## Supplied records
»»

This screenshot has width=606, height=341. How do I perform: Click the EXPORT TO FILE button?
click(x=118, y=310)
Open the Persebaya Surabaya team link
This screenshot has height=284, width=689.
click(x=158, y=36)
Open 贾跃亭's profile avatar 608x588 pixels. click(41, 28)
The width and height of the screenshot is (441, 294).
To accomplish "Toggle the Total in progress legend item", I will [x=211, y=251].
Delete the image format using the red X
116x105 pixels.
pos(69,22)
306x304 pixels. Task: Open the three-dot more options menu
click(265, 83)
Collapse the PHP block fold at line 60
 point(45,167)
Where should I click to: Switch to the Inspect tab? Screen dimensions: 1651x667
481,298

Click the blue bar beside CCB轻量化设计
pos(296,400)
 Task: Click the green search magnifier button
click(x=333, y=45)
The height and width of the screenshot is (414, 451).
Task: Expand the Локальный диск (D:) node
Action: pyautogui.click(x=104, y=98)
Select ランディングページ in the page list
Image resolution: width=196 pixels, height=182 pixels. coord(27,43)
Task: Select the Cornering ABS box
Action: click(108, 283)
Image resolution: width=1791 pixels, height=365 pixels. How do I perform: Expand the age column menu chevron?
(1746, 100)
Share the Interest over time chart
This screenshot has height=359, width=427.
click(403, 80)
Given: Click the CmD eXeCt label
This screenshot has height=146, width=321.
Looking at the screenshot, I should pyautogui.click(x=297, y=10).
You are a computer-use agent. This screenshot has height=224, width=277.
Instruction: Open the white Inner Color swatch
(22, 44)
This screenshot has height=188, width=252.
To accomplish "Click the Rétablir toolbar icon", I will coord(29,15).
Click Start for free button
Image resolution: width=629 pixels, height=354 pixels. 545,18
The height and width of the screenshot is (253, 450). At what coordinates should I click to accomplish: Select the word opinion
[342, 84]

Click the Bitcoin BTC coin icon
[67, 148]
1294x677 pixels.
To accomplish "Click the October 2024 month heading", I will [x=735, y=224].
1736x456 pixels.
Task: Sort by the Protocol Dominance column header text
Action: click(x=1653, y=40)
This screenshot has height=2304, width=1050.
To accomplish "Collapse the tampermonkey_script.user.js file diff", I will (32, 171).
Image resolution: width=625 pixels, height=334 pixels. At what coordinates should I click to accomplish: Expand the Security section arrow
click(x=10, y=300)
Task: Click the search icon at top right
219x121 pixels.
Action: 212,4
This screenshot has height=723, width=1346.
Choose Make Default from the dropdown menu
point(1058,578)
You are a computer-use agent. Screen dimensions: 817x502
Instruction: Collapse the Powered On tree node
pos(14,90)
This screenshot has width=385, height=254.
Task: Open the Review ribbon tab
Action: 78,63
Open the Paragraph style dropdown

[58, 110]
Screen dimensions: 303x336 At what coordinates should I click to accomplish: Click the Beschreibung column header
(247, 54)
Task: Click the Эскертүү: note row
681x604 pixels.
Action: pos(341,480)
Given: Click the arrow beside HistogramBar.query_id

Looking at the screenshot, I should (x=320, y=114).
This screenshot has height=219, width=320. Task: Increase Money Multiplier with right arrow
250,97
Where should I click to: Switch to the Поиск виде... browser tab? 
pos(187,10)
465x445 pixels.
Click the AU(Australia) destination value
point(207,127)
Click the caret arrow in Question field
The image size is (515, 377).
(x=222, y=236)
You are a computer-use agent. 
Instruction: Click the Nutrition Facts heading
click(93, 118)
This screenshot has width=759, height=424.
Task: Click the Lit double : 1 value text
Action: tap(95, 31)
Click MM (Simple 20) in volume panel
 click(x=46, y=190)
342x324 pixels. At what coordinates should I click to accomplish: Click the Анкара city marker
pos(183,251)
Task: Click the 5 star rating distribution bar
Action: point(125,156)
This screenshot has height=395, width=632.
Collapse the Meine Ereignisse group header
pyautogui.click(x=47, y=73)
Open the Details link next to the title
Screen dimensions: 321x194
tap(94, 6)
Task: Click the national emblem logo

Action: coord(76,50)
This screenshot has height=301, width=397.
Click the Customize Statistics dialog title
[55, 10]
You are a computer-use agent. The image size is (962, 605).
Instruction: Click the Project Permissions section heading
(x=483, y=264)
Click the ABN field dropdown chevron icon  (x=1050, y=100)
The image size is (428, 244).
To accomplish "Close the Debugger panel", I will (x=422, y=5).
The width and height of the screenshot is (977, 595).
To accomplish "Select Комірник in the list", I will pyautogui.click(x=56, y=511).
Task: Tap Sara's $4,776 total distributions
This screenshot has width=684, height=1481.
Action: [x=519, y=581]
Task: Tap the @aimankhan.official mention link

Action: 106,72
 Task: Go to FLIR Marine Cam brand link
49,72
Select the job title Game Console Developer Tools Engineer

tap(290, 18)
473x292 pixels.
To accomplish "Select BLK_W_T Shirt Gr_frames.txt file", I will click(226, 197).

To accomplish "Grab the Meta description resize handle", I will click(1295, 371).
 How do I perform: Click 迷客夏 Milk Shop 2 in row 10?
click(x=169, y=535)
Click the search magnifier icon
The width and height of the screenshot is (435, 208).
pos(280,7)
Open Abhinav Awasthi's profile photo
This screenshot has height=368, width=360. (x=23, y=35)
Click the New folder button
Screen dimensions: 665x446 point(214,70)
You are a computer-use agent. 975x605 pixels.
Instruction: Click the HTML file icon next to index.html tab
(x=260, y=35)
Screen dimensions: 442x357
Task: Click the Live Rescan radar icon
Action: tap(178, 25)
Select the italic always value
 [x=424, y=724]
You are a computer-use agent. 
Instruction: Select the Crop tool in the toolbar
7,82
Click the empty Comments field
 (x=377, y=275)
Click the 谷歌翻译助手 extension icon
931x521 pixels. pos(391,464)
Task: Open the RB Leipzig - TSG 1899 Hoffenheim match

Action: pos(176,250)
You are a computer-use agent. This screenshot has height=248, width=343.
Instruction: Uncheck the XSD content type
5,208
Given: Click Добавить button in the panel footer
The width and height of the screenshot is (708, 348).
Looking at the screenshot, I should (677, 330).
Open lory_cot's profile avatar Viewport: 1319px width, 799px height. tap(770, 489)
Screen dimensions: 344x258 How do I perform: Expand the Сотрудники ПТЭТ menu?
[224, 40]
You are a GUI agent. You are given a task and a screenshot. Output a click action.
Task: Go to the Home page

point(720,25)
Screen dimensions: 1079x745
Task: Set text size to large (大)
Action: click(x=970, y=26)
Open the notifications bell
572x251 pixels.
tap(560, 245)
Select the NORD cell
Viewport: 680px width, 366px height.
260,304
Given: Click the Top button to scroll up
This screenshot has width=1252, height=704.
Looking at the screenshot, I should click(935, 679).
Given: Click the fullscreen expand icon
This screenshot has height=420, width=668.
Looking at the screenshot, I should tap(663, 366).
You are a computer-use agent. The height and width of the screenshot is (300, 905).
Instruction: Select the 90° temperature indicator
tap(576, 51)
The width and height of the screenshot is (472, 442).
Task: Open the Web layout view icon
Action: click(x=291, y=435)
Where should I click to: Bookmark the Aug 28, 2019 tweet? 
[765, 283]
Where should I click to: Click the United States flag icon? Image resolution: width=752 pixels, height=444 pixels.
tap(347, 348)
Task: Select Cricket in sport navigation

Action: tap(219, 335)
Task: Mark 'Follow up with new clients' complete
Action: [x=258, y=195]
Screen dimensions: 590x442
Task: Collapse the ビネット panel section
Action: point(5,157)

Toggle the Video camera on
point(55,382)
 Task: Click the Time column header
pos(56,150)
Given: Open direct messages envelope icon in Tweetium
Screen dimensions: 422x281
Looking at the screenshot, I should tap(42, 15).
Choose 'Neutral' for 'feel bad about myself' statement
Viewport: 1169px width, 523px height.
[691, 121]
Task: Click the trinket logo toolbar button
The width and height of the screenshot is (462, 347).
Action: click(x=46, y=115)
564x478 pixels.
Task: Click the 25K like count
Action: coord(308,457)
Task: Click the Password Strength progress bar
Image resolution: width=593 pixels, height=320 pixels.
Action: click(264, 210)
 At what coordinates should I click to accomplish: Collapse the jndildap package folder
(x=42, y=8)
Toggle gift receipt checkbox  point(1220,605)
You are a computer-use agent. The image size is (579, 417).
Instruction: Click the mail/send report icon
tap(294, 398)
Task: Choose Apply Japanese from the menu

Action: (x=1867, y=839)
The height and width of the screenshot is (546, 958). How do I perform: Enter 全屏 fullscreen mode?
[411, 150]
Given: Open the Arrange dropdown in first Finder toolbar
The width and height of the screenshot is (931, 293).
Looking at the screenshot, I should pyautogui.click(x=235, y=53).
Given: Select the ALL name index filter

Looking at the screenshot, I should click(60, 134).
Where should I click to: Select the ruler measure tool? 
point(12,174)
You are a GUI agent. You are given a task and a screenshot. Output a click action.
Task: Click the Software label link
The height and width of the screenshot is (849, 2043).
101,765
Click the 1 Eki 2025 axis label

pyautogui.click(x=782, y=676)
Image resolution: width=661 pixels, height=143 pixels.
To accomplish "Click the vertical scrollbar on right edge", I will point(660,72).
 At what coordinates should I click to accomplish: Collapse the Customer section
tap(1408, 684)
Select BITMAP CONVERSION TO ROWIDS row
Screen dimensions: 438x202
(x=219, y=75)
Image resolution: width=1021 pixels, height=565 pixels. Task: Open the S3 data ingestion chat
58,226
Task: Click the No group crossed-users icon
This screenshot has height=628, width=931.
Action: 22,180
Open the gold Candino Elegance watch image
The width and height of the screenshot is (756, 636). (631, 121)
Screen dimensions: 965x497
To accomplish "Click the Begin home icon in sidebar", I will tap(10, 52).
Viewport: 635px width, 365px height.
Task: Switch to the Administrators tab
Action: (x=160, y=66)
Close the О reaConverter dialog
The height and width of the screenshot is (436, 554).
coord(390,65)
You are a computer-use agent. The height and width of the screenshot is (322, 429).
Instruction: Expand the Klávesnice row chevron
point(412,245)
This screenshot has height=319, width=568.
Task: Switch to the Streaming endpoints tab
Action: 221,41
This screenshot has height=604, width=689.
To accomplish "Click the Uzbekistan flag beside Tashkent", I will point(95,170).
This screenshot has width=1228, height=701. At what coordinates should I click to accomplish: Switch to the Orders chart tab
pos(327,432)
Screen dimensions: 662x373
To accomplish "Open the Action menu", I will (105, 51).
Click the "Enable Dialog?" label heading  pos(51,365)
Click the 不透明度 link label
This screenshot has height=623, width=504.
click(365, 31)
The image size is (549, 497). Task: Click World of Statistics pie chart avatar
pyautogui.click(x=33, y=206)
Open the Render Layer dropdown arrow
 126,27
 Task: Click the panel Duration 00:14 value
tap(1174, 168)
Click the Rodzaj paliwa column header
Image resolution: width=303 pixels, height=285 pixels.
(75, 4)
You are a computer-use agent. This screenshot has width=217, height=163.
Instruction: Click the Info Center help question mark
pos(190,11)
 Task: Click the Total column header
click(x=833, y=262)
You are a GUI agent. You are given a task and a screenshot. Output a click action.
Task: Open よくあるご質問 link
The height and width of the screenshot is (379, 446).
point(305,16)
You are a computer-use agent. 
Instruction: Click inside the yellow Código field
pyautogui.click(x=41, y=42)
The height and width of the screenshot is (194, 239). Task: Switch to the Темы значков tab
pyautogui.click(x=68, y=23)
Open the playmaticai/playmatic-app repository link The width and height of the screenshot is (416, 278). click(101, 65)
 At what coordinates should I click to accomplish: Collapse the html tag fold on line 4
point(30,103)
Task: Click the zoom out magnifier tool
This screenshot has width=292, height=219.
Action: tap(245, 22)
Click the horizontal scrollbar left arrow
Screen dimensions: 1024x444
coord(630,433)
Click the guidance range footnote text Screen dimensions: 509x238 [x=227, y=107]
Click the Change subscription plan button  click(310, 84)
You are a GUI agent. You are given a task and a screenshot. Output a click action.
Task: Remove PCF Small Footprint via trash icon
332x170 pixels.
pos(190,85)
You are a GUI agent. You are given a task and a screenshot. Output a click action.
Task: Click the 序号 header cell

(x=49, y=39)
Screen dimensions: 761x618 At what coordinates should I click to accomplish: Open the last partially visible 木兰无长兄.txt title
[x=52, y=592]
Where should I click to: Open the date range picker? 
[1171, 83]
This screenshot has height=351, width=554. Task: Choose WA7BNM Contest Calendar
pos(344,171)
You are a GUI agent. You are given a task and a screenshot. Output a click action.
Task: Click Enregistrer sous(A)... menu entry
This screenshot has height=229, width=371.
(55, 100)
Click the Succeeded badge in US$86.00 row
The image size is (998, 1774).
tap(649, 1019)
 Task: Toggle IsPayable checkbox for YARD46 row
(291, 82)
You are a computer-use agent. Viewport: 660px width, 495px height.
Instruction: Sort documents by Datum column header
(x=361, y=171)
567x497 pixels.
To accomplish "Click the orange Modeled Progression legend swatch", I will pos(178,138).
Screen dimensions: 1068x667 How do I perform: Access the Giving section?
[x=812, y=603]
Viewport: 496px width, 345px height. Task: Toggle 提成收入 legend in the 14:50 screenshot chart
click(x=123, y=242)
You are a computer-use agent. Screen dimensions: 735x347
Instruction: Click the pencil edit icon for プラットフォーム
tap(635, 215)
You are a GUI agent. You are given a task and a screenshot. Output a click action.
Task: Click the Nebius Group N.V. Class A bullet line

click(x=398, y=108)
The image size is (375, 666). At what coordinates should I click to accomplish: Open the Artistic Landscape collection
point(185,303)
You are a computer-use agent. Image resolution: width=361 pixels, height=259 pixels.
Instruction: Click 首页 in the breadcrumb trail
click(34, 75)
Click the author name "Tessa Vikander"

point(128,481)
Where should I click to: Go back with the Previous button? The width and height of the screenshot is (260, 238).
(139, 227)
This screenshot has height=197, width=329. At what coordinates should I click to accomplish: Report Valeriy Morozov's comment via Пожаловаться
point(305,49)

««

## What this task involves
Where the string "scrollbar" occurs in a line of the material above, copy the whole line.

## Answer below
To accomplish "Click the vertical scrollbar on right edge", I will point(660,72).
Click the horizontal scrollbar left arrow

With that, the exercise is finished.